Awards: 2004 the Danish Roos Prize for his contribution to the Danish and European documentary culture. 2006 an award for promoting Portuguese documentaries. 2014 he received the EDN Award “for an outstanding contribution to the development of the European documentary culture”. 2016 The Cross of the Knight of the Order for Merits to Lithuania. 2019 a Big Stamp at the 15th edition of ZagrebDox. 2021 receipt of the highest state decoration, Order of the Three Stars, Fourth Class, for the significant contribution to the development and promotion of Latvian documentary cinema outside Latvia. In 2022 he received an honorary award at DocsBarcelona’s 25th edition having served as organizer and programmer since the start of the festival.

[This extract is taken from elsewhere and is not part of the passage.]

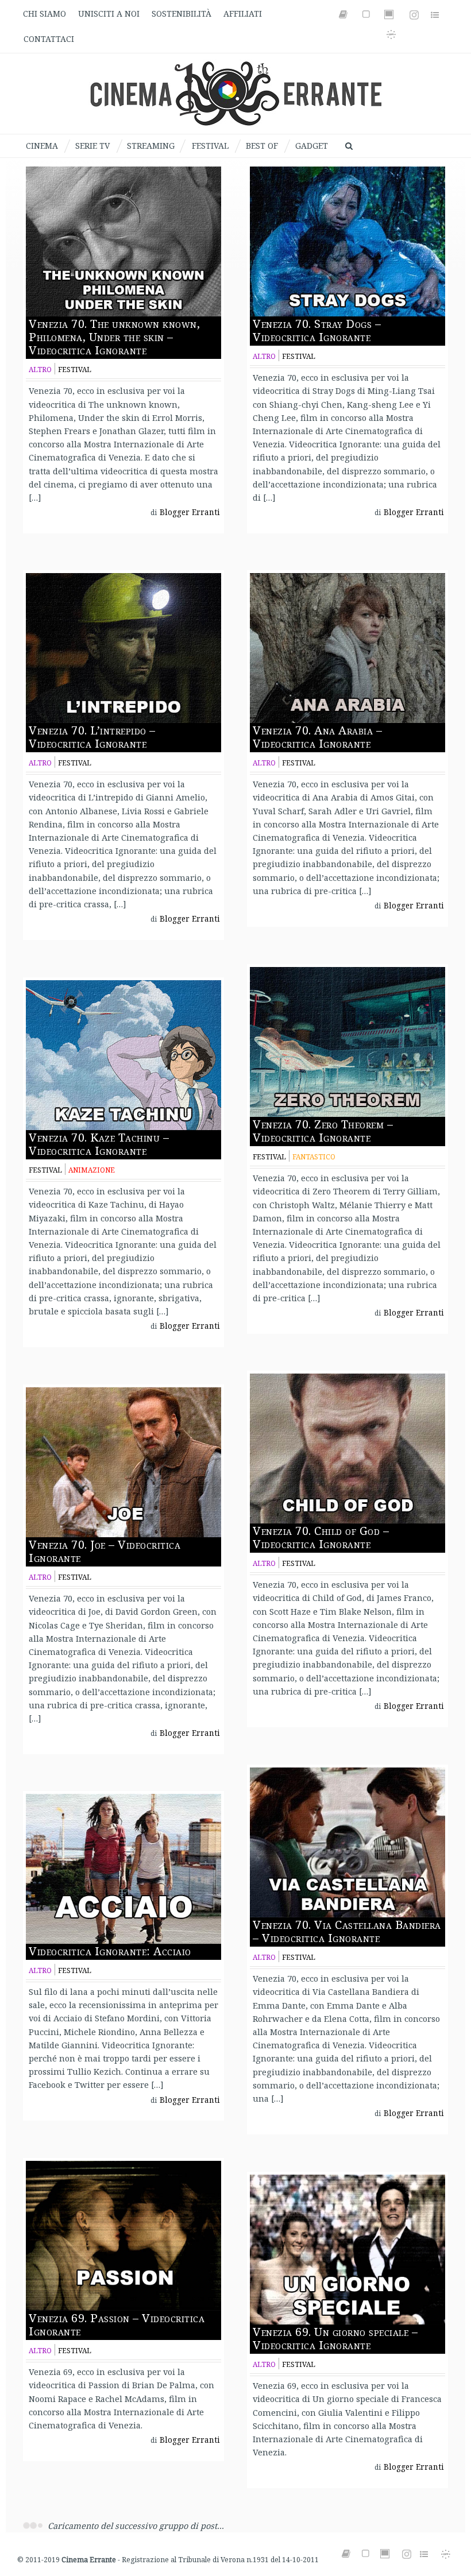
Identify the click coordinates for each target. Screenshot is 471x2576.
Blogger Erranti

From 1996 until 2005 he was the first director of EDN (European Documentary Network). From 2006 a freelance consultant and teacher in workshops like Ex Oriente, DocsBarcelona, Archidoc, Documentary Campus, Storydoc, Baltic Sea Forum, Black Sea DocStories, Caucadoc, CinéDOC Tbilisi, Docudays Kiev, Dealing With the Past Sarajevo FF as well as programme consultant for the festivals Magnificent7 in Belgrade, DOCSBarcelona, Verzio Budapest, Message2Man in St. Petersburg and DOKLeipzig. Teaches at the Zelig Documentary School in Bolzano Italy.